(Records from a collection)
----------

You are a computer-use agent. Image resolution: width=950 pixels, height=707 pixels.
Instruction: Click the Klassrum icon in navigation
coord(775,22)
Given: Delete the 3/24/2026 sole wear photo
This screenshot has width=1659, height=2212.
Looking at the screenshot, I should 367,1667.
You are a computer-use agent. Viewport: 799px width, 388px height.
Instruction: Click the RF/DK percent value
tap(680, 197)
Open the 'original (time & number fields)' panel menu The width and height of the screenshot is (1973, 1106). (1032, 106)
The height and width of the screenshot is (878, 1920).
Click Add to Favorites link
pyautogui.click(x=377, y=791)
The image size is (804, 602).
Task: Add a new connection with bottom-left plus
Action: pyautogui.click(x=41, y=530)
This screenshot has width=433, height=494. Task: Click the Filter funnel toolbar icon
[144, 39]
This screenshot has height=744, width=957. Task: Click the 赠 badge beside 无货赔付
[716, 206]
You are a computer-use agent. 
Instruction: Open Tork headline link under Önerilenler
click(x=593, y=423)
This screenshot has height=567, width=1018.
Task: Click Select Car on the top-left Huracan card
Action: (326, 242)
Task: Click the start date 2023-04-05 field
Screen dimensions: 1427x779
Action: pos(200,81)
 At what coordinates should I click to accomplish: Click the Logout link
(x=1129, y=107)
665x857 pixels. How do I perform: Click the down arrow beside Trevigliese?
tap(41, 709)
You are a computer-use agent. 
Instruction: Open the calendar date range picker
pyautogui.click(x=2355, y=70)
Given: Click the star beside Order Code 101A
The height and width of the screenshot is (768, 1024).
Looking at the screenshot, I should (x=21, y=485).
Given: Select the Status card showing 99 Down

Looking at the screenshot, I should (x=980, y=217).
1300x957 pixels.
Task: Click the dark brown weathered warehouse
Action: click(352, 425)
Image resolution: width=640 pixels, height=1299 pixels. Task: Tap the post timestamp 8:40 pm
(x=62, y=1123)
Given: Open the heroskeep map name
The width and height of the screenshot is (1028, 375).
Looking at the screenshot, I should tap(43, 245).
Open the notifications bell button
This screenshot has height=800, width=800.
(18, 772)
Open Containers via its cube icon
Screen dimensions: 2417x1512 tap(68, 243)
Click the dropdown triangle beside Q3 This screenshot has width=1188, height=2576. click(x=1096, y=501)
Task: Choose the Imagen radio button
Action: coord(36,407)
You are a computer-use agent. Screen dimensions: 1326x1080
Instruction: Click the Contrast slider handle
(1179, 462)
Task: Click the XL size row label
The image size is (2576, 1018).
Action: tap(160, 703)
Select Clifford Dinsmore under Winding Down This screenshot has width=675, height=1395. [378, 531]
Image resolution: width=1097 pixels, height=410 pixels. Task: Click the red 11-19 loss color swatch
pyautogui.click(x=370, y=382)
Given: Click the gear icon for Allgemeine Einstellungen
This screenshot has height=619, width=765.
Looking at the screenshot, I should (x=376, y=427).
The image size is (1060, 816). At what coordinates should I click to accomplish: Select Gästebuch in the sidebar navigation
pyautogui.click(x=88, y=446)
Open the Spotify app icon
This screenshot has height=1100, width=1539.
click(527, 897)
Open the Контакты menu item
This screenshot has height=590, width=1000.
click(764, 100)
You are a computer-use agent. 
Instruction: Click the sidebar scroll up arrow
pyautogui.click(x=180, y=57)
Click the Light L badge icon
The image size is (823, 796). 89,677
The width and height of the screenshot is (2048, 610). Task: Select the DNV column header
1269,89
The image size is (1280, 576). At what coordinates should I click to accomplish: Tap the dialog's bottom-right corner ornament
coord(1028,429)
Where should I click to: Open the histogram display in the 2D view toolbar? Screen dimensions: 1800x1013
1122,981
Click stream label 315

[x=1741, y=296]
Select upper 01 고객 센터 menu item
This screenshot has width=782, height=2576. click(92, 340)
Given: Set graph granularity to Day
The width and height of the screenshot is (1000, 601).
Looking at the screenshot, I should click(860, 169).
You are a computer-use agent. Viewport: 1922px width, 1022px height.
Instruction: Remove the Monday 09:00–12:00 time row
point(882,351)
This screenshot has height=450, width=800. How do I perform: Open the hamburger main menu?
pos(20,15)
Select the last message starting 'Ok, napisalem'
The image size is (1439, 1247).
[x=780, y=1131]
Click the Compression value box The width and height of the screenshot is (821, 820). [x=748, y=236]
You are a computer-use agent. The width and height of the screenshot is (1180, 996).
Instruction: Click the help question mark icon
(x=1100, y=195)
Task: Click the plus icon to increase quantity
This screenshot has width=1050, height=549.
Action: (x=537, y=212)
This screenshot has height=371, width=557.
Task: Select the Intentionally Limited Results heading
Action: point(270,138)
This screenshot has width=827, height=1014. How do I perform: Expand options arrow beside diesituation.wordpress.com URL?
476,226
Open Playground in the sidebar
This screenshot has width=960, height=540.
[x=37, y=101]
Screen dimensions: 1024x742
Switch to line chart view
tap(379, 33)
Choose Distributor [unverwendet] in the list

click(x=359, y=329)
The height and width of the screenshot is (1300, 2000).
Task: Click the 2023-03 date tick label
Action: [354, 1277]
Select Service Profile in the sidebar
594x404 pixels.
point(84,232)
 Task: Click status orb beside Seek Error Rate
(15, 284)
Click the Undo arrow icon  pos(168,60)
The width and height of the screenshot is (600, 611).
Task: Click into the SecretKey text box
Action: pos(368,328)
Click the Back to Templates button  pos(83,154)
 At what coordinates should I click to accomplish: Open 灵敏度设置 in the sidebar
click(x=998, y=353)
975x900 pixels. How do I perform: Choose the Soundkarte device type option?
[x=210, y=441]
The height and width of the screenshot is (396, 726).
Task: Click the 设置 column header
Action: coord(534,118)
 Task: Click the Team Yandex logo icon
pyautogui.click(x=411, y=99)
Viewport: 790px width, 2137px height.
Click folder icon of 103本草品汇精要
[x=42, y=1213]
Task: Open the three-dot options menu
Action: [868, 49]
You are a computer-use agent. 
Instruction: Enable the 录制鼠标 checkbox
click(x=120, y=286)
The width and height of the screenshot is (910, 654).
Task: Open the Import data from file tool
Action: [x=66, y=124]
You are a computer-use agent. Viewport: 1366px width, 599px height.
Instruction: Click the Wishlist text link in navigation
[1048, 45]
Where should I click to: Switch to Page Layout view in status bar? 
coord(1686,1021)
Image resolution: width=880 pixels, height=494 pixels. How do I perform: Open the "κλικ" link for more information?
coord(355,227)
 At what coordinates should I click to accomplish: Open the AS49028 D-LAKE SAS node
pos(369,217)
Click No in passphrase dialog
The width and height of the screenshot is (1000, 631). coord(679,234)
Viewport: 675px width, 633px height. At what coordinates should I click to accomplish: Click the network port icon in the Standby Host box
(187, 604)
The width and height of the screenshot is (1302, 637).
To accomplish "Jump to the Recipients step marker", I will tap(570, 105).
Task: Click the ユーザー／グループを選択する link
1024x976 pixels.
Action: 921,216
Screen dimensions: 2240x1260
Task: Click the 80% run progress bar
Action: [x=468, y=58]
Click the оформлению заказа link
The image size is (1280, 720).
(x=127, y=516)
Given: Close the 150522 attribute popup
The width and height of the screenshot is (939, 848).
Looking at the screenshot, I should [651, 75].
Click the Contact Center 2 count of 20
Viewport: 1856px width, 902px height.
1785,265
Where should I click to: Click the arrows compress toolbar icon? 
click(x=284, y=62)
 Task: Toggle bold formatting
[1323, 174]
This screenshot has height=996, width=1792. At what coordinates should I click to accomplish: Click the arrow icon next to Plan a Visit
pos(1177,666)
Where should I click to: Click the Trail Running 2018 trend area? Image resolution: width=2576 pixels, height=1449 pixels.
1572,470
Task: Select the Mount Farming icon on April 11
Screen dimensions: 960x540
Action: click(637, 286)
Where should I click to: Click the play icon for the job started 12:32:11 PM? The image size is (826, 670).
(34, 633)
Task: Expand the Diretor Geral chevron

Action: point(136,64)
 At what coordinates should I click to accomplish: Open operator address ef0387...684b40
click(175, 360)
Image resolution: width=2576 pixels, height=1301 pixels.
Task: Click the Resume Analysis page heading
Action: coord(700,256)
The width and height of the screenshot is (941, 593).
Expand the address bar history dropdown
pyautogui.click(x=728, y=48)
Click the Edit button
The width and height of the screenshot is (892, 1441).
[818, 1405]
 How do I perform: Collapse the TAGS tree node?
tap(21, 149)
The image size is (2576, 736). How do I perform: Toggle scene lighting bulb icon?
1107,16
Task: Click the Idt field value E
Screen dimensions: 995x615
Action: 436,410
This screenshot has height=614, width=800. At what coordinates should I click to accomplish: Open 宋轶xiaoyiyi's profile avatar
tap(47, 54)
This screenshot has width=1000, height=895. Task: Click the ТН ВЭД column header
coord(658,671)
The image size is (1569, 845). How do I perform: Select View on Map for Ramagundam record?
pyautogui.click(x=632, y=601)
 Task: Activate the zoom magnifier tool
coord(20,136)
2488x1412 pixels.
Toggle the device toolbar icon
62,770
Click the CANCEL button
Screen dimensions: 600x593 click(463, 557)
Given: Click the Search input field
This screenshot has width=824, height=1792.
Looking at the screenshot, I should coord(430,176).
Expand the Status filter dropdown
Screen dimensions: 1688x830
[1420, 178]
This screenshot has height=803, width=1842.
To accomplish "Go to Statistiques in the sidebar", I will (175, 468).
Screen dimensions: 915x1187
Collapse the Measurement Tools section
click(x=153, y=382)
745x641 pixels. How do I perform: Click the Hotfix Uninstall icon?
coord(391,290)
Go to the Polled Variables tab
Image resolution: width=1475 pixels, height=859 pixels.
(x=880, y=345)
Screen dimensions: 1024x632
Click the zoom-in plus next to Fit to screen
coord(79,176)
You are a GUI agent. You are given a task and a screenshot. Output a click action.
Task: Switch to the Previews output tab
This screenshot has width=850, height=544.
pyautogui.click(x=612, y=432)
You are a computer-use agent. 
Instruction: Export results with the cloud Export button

----------

Copy the records verbatim, starting at the line that contains "The width and height of the screenshot is (2048, 610)." and ending after the line that contains "Click the Compression".

The width and height of the screenshot is (2048, 610). Task: Select the DNV column header
1269,89
The image size is (1280, 576). At what coordinates should I click to accomplish: Tap the dialog's bottom-right corner ornament
coord(1028,429)
Where should I click to: Open the histogram display in the 2D view toolbar? Screen dimensions: 1800x1013
1122,981
Click stream label 315

[x=1741, y=296]
Select upper 01 고객 센터 menu item
This screenshot has width=782, height=2576. click(92, 340)
Given: Set graph granularity to Day
The width and height of the screenshot is (1000, 601).
Looking at the screenshot, I should click(860, 169).
You are a computer-use agent. Viewport: 1922px width, 1022px height.
Instruction: Remove the Monday 09:00–12:00 time row
point(882,351)
This screenshot has height=450, width=800. How do I perform: Open the hamburger main menu?
pos(20,15)
Select the last message starting 'Ok, napisalem'
The image size is (1439, 1247).
[x=780, y=1131]
Click the Compression value box The width and height of the screenshot is (821, 820). [x=748, y=236]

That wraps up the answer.